Ausgewählter Textauszug.

<<<<

Impfgegner:Alternative Fakten sind der Lebenssaft des Populismus

Impfung: Impfbuch mit markierten Feldern

Symbol mitunter heftiger, kontroverser Debatten: das Impfbüchlein

(Foto: picture alliance / Daniel Karman)

Filme wie "Eingeimpft" zeigen, dass alternative Fakten und gefühlte Wahrheiten sich in der Mitte der Gesellschaft ausbreiten. Oft kommen sie im Gewand der Wissenschaftlichkeit daher.

Kommentar von Kathrin Zinkant

Auf den ersten Blick handelt es sich bei "Eingeimpft" von David Sieveking um einen netten Familienfilm zum Thema Impfen. Seit der Film für Rezensionen zur Verfügung steht, hat sich allerdings eine heftige Diskussion um den Streifen entsponnen. Fast einhellig wurde "Eingeimpft" von den Qualitätsmedien als fehlerhaft, tendenziös und irreführend kritisiert. Auch die Süddeutsche Zeitung hat die Auswahl der Experten und Beispiele im Film so wie die unausgewogene Darstellung bemängelt. Impfkritiker feiern den Film umso frenetischer, schließlich scheint er zu bestätigen, was sie seit Jahren behaupten.

>>>>

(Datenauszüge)
<<<<

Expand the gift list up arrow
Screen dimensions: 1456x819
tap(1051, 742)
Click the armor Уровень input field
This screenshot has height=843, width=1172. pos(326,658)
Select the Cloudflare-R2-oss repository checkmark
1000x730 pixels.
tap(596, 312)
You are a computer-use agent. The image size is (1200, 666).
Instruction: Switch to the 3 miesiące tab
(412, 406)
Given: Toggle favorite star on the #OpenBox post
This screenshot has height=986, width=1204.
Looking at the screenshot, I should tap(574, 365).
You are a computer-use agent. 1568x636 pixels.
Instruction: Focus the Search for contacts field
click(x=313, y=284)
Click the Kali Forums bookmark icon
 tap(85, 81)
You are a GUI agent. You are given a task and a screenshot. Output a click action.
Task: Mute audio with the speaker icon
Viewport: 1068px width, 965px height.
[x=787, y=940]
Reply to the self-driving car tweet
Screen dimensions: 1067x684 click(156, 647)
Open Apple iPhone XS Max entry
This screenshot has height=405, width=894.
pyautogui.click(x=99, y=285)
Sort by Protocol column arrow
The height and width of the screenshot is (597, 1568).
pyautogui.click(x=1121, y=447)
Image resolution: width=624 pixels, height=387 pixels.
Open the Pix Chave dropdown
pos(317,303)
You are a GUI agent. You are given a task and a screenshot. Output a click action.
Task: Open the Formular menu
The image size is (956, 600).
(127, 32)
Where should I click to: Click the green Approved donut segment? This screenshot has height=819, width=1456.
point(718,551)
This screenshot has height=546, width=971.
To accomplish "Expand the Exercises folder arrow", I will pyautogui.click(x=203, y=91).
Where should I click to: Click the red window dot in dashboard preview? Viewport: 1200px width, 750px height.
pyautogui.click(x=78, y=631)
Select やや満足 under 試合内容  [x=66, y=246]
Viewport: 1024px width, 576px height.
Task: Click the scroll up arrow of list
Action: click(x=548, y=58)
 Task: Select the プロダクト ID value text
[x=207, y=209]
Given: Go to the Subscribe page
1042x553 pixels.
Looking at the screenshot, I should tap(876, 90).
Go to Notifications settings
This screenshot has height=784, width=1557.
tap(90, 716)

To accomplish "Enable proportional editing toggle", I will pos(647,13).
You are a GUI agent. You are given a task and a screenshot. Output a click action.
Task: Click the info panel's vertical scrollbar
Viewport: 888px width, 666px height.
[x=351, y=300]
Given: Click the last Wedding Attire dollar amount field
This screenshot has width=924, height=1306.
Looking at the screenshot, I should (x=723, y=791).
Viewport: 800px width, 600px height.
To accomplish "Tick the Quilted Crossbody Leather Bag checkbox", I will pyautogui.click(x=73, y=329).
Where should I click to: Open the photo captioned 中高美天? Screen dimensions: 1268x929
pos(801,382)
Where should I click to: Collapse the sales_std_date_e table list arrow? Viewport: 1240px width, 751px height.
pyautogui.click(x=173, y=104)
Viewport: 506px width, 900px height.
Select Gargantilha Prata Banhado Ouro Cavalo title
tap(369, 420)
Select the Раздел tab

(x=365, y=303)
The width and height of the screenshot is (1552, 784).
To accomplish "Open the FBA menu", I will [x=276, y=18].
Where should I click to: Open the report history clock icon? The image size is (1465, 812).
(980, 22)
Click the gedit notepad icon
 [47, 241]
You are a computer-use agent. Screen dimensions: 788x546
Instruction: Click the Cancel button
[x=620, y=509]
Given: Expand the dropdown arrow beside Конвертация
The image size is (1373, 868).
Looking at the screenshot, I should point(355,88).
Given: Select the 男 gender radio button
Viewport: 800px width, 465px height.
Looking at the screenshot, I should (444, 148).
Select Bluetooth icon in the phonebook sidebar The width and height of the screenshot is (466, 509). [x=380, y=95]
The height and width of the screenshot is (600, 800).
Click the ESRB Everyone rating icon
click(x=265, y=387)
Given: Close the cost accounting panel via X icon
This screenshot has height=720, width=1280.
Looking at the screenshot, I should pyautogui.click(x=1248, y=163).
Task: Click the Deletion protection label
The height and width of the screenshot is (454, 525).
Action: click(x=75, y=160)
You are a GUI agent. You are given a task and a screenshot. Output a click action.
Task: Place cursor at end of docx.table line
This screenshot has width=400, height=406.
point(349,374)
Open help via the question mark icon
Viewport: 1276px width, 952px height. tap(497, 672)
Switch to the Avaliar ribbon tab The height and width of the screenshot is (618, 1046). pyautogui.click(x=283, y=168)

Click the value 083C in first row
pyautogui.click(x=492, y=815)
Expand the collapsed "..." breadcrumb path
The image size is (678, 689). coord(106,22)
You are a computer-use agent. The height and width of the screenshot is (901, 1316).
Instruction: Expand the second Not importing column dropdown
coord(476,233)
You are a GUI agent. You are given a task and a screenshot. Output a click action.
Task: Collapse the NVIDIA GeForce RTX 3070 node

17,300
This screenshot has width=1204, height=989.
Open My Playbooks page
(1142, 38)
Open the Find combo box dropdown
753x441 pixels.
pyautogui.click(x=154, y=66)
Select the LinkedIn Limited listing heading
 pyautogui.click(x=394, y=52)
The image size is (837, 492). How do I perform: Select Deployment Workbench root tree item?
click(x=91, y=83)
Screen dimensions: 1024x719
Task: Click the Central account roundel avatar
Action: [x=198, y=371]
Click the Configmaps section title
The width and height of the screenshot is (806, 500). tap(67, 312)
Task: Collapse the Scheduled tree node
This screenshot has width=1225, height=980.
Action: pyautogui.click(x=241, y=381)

>>>>

Anhand der Angaben.
a) Mit welchen drei Eigenschaften haben die Qualitätsmedien laut dem Kommentar zum Film „Eingeimpft“ den Film fast einhellig kritisiert?
b) Gib aus dem Kommentar zum Film „Eingeimpft“ den Wortlaut wieder, der mit „(Foto: picture alliance“ beginnt und sich bis einschließlich „sie seit Jahren behaupten.“ fortsetzt.
Die Einträge werden für die Bearbeitung nicht gebraucht.

Antworten zur Übung.
a) Als fehlerhaft, tendenziös und irreführend.

b)
(Foto: picture alliance / Daniel Karman)

Filme wie "Eingeimpft" zeigen, dass alternative Fakten und gefühlte Wahrheiten sich in der Mitte der Gesellschaft ausbreiten. Oft kommen sie im Gewand der Wissenschaftlichkeit daher.

Kommentar von Kathrin Zinkant

Auf den ersten Blick handelt es sich bei "Eingeimpft" von David Sieveking um einen netten Familienfilm zum Thema Impfen. Seit der Film für Rezensionen zur Verfügung steht, hat sich allerdings eine heftige Diskussion um den Streifen entsponnen. Fast einhellig wurde "Eingeimpft" von den Qualitätsmedien als fehlerhaft, tendenziös und irreführend kritisiert. Auch die Süddeutsche Zeitung hat die Auswahl der Experten und Beispiele im Film so wie die unausgewogene Darstellung bemängelt. Impfkritiker feiern den Film umso frenetischer, schließlich scheint er zu bestätigen, was sie seit Jahren behaupten.